• Jun. 21, 2017, media noche

Los tiempos han cambiado y el concepto de ventas también. En el pasado se creía que un buen vendedor era aquel que tenía don de palabra y podía venderle zapatos tenis a culebras y refrigeradores a esquimales, hoy es todo lo contrario.

Ganar ventas a través de las relaciones es la tendencia actual, garantizando la fidelidad de nuestros clientes. Según Bain & Company, firma global de consultoría estratégica, “un cliente tiene cuatro veces más probabilidades de irse a un competidor si el problema está relacionado con el servicio, a que si está relacionado con los precios”.  

En Dale Carnegie tenemos el ciclo de ventas con pasos específicos que consolidan una relación a largo plazo y proporcionan más ventas futuras con los referidos que los clientes satisfechos nos comparten. Es un concepto no de vendedor, sino más bien de asesor y abogado del cliente, velando por sus necesidades y escuchándolo para darle la mejor solución a las mismas.

Conectarse: La primera fase del ciclo de ventas de Dale Carnegie se enfoca en construir las bases de la relación con el cliente. Como asesores debemos cambiar el concepto de llegar y exponer nuestro producto o servicio. En esta etapa es fundamental conocer toda la información posible de la industria de nuestros clientes antes de visitarle.  

Evitar en la primera cita llegar a vender, la meta es llegar a conocer al cliente y determinar sus necesidades por medio de preguntas de calificación. Recordemos que debemos hablar el 20% del tiempo y los clientes el 80%. Nuestra meta es lanzar preguntas que le permitan al cliente transmitirnos todas sus necesidades.

Colaborar: Una vez iniciado el proceso de indagación de necesidades por medio de preguntas de calificación de la fase conectarse, pasaremos a medir las expectativas de resultado que el cliente está esperando.
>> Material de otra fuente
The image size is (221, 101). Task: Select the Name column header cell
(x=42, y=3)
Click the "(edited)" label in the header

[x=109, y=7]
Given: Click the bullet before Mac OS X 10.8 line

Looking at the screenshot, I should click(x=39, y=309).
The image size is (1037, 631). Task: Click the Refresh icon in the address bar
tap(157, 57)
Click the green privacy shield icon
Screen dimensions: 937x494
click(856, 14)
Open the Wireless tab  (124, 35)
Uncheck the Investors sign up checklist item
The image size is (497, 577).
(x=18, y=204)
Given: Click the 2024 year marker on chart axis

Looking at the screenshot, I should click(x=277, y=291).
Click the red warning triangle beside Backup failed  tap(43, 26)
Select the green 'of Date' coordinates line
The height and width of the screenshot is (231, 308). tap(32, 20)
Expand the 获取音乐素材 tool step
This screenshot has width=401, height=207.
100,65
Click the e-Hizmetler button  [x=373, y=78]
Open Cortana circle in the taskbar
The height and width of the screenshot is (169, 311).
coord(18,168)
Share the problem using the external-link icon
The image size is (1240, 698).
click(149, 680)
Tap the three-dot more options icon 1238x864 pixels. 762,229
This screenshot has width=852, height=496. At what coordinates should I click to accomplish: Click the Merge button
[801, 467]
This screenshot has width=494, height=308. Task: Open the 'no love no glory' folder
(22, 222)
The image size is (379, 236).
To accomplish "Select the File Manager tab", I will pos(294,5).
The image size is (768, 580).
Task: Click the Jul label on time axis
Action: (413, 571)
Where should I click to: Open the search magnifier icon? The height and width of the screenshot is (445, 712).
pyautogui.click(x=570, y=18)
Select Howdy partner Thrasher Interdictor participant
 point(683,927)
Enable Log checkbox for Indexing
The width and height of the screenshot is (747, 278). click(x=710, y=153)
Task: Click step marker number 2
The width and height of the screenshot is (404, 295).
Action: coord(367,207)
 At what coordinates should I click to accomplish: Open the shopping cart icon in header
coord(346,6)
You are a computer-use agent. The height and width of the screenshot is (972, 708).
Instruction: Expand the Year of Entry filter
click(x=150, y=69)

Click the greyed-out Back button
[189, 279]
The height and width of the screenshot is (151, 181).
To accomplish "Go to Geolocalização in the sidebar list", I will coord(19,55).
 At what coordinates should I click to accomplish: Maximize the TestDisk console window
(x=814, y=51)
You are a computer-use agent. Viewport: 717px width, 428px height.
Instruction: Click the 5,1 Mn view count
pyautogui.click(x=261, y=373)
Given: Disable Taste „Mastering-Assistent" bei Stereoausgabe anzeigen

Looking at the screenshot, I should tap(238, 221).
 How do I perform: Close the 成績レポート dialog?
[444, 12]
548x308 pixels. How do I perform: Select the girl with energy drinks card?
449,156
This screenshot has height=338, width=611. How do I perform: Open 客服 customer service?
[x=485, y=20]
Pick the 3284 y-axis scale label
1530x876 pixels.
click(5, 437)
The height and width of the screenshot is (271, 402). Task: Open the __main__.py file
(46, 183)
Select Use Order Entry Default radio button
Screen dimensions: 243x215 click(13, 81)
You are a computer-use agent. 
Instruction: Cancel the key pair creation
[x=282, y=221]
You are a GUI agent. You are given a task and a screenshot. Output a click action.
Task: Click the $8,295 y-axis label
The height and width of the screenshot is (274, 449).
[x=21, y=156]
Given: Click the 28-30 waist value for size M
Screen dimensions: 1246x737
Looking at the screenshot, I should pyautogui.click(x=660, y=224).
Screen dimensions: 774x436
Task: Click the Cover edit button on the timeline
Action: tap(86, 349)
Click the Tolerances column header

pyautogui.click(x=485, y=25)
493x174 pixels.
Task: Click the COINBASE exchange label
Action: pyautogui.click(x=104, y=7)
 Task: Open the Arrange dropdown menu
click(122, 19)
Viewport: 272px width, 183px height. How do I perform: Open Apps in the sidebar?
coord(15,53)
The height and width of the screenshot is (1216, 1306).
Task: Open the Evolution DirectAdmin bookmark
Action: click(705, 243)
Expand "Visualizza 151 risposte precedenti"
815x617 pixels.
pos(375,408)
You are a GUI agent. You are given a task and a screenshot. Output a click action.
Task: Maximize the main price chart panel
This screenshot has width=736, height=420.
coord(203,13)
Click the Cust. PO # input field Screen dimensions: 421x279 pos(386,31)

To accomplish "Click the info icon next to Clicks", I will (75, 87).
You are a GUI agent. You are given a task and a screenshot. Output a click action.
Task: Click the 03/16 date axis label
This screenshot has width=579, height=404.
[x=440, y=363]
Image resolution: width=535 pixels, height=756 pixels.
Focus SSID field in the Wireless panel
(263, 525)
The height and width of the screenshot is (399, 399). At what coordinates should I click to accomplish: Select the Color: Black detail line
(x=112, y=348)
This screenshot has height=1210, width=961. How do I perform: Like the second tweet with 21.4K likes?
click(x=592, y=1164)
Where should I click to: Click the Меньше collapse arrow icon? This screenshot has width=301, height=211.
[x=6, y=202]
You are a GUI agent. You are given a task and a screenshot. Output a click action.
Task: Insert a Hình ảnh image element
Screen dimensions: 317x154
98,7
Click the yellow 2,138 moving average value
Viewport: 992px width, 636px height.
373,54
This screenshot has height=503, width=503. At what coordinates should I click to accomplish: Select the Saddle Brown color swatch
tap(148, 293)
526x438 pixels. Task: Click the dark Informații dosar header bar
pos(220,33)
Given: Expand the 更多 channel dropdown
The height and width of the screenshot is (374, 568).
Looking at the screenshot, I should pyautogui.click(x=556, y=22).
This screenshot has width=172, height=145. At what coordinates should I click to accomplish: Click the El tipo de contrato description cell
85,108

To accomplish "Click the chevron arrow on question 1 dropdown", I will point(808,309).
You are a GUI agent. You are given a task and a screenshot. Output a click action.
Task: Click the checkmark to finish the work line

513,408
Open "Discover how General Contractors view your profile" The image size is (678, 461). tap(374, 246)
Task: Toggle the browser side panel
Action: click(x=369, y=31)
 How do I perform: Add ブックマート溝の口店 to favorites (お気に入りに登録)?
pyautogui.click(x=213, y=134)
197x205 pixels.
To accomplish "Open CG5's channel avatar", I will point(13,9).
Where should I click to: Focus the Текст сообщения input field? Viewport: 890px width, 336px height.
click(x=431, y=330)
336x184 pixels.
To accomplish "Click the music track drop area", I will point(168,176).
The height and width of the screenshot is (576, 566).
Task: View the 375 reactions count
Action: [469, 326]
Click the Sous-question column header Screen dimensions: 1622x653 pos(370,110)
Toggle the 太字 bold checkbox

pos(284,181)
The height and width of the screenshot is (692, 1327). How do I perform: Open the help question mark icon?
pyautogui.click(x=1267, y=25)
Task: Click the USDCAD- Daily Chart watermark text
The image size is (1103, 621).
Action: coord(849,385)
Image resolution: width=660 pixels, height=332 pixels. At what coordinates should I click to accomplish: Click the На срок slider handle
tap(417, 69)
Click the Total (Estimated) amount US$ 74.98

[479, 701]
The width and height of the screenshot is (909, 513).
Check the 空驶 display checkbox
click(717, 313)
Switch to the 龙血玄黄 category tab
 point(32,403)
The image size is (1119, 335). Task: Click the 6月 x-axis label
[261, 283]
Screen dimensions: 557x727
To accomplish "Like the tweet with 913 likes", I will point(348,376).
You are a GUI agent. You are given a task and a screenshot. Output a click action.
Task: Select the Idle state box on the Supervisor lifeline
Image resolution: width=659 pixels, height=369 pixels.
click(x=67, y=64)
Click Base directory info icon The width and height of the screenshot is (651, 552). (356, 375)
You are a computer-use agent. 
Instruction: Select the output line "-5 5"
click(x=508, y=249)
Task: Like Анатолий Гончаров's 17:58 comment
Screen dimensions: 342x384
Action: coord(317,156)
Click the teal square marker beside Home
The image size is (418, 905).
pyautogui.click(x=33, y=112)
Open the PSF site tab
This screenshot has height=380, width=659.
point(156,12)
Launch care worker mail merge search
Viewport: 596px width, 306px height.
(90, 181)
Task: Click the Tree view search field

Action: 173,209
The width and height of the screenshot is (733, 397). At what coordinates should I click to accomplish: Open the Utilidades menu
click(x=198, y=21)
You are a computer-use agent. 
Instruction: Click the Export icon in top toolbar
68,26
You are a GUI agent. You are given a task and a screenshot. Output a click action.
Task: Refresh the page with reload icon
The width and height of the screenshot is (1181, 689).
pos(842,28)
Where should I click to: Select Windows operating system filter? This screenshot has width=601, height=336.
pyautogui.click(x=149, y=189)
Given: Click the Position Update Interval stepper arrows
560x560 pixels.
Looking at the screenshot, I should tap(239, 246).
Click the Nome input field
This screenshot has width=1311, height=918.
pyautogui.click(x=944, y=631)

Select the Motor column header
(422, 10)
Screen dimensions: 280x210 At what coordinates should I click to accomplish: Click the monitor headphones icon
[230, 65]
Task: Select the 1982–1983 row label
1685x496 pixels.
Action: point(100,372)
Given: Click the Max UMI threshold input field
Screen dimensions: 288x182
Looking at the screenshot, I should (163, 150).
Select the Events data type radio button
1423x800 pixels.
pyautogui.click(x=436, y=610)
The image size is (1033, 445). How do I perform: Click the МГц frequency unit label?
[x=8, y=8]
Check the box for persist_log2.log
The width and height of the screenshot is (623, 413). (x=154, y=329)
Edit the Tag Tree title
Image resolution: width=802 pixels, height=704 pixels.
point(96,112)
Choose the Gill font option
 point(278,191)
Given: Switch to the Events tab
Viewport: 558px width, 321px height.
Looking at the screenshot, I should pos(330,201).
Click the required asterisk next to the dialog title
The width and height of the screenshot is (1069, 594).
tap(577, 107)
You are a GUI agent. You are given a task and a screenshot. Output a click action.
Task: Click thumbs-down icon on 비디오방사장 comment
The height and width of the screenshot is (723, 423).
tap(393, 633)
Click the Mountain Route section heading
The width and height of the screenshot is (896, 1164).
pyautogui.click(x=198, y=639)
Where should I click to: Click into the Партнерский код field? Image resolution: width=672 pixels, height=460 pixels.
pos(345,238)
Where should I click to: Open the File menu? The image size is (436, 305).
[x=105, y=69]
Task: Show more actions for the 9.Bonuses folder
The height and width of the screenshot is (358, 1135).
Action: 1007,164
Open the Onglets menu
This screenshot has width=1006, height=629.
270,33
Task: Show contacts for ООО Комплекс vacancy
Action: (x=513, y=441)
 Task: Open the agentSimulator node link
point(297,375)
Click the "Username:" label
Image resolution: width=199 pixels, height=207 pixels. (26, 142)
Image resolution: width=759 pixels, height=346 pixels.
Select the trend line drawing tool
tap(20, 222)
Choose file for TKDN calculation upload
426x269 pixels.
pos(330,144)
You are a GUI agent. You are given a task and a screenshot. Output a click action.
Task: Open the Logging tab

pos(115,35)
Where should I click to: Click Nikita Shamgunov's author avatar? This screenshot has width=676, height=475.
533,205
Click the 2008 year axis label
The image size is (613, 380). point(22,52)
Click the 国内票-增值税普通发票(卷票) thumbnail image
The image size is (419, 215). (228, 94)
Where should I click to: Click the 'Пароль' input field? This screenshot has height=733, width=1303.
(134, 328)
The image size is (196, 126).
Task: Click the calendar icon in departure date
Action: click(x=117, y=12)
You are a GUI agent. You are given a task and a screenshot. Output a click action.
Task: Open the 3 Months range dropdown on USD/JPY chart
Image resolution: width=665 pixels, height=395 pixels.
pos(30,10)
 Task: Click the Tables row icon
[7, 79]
La agenda de preguntas debe determinar la situación actual, como debería ser ya con la solución incorporada, las necesidades de cambio para lograrlo y cuál sería el beneficio si el cliente adquiere nuestro producto o servicio. Esto nos permitirá en conjunto con el cliente construir la mejor solución para las necesidades del mismo, en base a los tipos de clientes y las perspectivas de compra.

Crear: Ahora que ya nos conectamos con el cliente y con mutua colaboración determinamos necesidades, estamos listos para crear una propuesta de solución. El enfoque de esta debe identificar claramente el valor de nuestra solución, comunicándolo de forma concisa y desde la perspectiva del cliente. Podemos apoyarnos de evidencias de resultados pasados para fortalecer la propuesta. Recordemos que como la presentemos influirá en la decisión del cliente; “Dramatice sus ideas” - Dale Carnegie.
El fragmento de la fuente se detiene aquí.